A gente precisa saber quais os serviços ofertados no SUS e no SUAS, precisa saber os caminhos para serviços legais, como a defensoria pública por exemplo. Digo isso porque a criança negra que chega lá na escola e sofre racismo naquele ambiente, pode acreditar que muitas vezes ela vem de uma série de violências sistemáticas, e todas elas implicam diretamente na saúde mental dessas crianças e no aprendizado. É importante saber disso e estar atenta a isso. Essa articulação em rede é essencial. Para além dessa questão de conhecer os serviços de garantias de direitos, acho que a inserção em movimentos sociais não é necessariamente obrigatória, mas fazer parte de algum coletivo pode te ensinar a estar mais engajada na causa, te manter mais ativa, estudando, se inteirando.

Fonte: encurtador.com.br/cnqOX

(En)Cena – Você acredita que a prevenção do racismo no contexto da educação infantil tem ganhado a atenção da psicologia atualmente?
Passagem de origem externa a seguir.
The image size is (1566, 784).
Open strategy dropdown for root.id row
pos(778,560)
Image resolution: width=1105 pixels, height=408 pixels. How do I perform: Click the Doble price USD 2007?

Em que aspectos?

Talita Lima – Nós temos cada vez mais publicações, artigos, ações de psicólogos falando sobre racismo na educação, e como combatê-lo dentro da escola, na educação infantil, por exemplo. Ainda temos poucas ações no sentido de prevenção. Mas acredito que a Psicologia, assim como diversas outras áreas do conhecimento têm avançado (ainda que a lentos passos) nesse sentido. O livro “Psicologia Escolar: que fazer é esse?”, do Conselho Federal de Psicologia em 2016 aborda um pouco sobre isso, e também As Referências Técnicas para Atuação de Psicólogas(os) na Educação Básica (2013) falam sobre a necessidade dessa dimensão política da nossa atuação. As Referências do CREPOP não citam diretamente as relações étnico-raciais, mas orientam a observar o contexto sócio-político, e observando o contexto sócio-político é impossível não enxergar o racismo como um dos fatores determinantes do aprendizado ou fracasso escolar.

(En)Cena – Como os psicólogos poderiam atuar frente ao bullying em decorrência do racismo nas escolas?

Talita Lima – Nós temos estudos e pesquisas, como por exemplo, do Anuário Brasileiro de Educação Básica 2019, que mostram que crianças negras tem maior dificuldade tanto no acesso, quanto permanência à escola e na qualidade de aprendizagem, em relação a crianças brancas. Esses resultados são influenciados por vários fatores, desde questões que vem de “fora da escola”, como situação de vulnerabilidade social que os alunos negros por vezes estão mais suscetíveis do que os brancos, até questões dentro da escola como injúria racial praticada por coleguinhas e até professores.

A psicóloga (ou o psicólogo) que trabalha nesta área vai ter que compreender como se dá o racismo a nível estrutural e institucional. Vai precisar propor que o currículo aborde de forma constante as questões raciais; vai precisar apontar o racismo, colocar nome nele, porque às vezes a gente trata apenas como “bullying”, o que dá uma dimensão muito ampla e meio vaga do fenômeno, né? Se uma criança chama a outra de “cabelo de bombril”, por exemplo, não é apenas bullying, é racismo.

As coisas tem o nome que tem, e nomear a situação faz com que ela se torne visível e portanto mais fácil (ou menos difícil) de ser combatida; vai precisar trabalhar em conjunto com a assistência social; vai ter que participar ativamente da construção do Projeto Político-Pedagógico (PPP) da escola para pontuar ali ações de promoção de saúde mental e de combate ao racismo;  vai precisar promover ações de enfrentamento ao racismo dentro da escola a partir de rodas de conversa, levar historinhas (narrativas) que tenham protagonistas negras(os), promover uma reeducação quando uma atitude de racismo acontecer, buscando a princípio um modelo não punitivista, mas para tentar compreender de onde veio aquela atitude (talvez é a reprodução de algo que a criança viu, por exemplo) e indicar novas formas de relacionar-se… Com criança é isso, eu acredito muito que vai pela via do afeto e da educação positiva. A psicóloga pode também montar formações para os professores sobre as questões étnico-raciais. As possibilidades são diversas, não falta campo nem demanda.